* [THE TASK] Repeat the stretch of entries below from the line with "Screen dimensions: 598x492" through the line with "868x434 pixels.". Include both ends and add nothing.
#### DATASET EXTRACT ####
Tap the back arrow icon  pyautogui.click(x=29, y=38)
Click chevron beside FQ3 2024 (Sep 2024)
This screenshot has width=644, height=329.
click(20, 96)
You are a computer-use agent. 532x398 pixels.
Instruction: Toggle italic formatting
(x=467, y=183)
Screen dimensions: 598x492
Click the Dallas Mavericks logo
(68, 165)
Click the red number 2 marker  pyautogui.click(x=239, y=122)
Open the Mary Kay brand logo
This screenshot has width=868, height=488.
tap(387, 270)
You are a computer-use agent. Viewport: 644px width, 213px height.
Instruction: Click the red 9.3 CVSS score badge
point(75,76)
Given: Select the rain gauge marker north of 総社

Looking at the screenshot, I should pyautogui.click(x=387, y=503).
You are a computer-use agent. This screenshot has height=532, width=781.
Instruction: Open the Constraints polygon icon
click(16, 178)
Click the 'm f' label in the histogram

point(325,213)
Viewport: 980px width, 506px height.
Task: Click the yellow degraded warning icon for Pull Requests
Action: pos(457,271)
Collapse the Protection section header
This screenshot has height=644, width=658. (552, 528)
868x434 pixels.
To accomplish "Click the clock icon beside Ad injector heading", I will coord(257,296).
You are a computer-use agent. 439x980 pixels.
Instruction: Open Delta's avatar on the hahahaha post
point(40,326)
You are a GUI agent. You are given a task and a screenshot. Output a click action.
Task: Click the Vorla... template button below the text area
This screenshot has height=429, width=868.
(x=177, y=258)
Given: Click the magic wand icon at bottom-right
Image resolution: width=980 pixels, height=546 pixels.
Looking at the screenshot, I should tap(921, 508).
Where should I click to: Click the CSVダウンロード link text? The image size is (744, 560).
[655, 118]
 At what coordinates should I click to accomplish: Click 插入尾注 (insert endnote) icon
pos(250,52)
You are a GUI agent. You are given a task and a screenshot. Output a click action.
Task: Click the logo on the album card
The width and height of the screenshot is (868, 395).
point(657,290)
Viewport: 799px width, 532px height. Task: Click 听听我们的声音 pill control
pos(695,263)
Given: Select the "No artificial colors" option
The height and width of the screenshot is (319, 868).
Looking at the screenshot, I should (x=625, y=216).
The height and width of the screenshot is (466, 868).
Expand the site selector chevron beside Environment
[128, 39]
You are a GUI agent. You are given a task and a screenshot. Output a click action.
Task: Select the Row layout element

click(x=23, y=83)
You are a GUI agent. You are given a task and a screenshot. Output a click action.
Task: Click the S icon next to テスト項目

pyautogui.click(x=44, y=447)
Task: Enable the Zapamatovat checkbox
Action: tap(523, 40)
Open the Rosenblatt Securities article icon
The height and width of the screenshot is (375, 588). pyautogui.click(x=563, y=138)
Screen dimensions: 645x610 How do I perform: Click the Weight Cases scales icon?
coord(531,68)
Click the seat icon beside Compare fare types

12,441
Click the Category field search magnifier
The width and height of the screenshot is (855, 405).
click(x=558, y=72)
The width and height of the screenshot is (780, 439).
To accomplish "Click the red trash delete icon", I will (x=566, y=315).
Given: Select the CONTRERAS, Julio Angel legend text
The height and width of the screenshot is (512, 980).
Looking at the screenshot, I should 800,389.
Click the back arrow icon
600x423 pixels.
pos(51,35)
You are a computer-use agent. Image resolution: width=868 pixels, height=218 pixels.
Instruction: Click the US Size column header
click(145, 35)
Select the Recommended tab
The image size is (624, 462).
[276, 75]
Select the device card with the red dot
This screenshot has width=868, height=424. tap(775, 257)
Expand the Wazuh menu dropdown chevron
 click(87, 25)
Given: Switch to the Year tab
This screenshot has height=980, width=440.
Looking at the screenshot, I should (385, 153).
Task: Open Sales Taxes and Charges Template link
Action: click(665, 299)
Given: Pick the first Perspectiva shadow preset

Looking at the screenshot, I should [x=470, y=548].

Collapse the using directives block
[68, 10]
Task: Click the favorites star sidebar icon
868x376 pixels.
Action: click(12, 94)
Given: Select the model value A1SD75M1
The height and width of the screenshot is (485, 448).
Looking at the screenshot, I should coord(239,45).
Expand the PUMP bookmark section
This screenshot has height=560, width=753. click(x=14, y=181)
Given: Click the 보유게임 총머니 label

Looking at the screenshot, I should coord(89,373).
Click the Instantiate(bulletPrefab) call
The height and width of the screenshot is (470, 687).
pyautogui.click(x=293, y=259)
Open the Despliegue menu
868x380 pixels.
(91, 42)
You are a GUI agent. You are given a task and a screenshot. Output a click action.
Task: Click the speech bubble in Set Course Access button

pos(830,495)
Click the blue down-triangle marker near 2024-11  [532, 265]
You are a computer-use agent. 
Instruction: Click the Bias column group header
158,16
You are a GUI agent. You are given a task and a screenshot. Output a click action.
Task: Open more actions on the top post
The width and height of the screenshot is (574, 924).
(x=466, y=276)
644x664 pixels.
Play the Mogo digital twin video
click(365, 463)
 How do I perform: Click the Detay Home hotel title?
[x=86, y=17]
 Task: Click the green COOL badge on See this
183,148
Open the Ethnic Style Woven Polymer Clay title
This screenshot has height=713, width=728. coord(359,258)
####
* [SOLUTION TO THE PROBLEM]
Screen dimensions: 598x492
Click the Dallas Mavericks logo
(68, 165)
Click the red number 2 marker  pyautogui.click(x=239, y=122)
Open the Mary Kay brand logo
This screenshot has width=868, height=488.
tap(387, 270)
You are a computer-use agent. Viewport: 644px width, 213px height.
Instruction: Click the red 9.3 CVSS score badge
point(75,76)
Given: Select the rain gauge marker north of 総社

Looking at the screenshot, I should pyautogui.click(x=387, y=503).
You are a computer-use agent. This screenshot has height=532, width=781.
Instruction: Open the Constraints polygon icon
click(16, 178)
Click the 'm f' label in the histogram

point(325,213)
Viewport: 980px width, 506px height.
Task: Click the yellow degraded warning icon for Pull Requests
Action: pos(457,271)
Collapse the Protection section header
This screenshot has height=644, width=658. (552, 528)
868x434 pixels.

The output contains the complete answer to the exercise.